PLUS SIDE TO CLERKSHIPS – THEY ADVANCE CAREER DEVELOPMENT

Judicial clerkships have inherent value in terms of law career development. As a clerk, you will have
many career development opportunities, such as:
        1.       Meeting and networking with other clerks.
        2.       Mentoring by judges.
        3.       Gaining knowledge of wide variety of cases.
        4.       Developing the ability to handle high volume of cases.
        5.       Learning about legal community.
        6.       Gaining insight into what makes a good brief or persuasive argument.

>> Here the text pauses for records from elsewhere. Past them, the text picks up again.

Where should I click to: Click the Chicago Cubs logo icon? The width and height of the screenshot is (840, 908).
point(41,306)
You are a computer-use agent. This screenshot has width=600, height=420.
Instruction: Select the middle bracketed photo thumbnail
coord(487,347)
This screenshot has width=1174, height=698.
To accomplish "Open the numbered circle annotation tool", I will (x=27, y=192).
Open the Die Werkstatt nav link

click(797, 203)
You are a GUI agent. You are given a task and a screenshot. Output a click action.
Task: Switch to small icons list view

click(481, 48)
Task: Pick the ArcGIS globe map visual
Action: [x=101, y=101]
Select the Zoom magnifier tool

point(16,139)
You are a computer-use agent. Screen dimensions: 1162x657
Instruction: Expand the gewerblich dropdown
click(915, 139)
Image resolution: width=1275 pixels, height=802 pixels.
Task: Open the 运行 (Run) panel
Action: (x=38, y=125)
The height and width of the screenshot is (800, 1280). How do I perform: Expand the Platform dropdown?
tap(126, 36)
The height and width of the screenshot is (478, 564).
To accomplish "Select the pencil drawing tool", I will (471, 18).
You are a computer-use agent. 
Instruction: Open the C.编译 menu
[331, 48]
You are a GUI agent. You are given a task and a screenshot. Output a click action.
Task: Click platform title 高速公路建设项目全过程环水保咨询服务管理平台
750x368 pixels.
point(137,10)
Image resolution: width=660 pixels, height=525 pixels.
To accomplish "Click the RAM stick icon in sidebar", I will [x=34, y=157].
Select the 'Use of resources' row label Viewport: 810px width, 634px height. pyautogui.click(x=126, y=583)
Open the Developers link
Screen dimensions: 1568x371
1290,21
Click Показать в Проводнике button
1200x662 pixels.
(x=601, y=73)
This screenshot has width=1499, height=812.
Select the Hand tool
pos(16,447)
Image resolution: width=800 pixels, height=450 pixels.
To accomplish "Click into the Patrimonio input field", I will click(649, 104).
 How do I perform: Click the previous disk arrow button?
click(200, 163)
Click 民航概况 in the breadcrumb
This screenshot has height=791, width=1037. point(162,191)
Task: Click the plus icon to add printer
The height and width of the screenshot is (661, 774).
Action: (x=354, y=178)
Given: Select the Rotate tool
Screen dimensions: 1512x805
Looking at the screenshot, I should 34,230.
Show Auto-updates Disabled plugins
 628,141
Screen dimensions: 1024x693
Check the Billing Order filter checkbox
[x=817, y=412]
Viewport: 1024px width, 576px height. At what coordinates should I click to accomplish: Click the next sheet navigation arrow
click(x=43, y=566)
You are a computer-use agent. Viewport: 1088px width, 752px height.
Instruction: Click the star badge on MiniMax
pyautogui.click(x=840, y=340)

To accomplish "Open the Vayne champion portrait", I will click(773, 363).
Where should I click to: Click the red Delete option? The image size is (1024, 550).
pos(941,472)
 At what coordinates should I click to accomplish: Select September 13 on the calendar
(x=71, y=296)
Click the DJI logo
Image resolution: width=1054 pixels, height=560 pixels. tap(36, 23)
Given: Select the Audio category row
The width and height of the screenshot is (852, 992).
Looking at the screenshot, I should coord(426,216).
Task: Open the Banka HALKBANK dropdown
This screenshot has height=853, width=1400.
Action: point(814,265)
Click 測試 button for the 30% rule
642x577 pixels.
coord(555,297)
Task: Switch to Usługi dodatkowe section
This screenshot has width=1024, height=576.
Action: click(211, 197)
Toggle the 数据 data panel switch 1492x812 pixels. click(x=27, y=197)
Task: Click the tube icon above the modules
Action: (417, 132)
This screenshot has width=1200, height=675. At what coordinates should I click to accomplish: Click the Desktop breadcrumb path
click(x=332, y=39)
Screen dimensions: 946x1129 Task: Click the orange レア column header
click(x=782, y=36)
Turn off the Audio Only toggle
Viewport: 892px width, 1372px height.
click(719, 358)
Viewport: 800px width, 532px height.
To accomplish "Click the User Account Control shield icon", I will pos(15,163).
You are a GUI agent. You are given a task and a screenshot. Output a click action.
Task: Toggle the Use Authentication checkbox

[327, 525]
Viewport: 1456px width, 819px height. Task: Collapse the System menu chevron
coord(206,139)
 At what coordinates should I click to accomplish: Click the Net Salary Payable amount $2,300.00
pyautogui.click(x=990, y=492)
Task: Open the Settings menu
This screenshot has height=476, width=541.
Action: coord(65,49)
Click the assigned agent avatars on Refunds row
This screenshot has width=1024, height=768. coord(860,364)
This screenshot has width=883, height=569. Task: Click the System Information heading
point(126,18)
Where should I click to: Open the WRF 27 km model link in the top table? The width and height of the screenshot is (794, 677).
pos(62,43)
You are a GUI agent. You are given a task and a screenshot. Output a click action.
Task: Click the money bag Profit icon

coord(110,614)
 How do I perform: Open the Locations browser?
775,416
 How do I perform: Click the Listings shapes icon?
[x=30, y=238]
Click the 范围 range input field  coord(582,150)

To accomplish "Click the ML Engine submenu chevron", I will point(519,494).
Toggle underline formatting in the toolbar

HOW EMPLOYERS VIEW JUDICIAL CLERKS

Positives:
        <       Clerkships make candidates more valuable, but are not a necessity for firm employment.
        <       Having a clerkship can help in hiring decisions when the employer is on the fence about
                a candidate.
        <       Clerks are viewed as more confident, with more effective writing skills, and may know
                important details about area courts & judges.

Negatives:
       <        Clerks sometimes have a harder time adjusting to junior associate status in firms.
       <        Their experience is only as good as the judge and court in which they clerked.
       <        More than 2 post-graduate clerkships is usually a turn-off to firms. They believe that this
                indicates:
                        1. Candidate may be more focused on academics, not working in firms.
                        2. Candidate may be putting off working at firms.
                        3. Candidate may not last long in a firm.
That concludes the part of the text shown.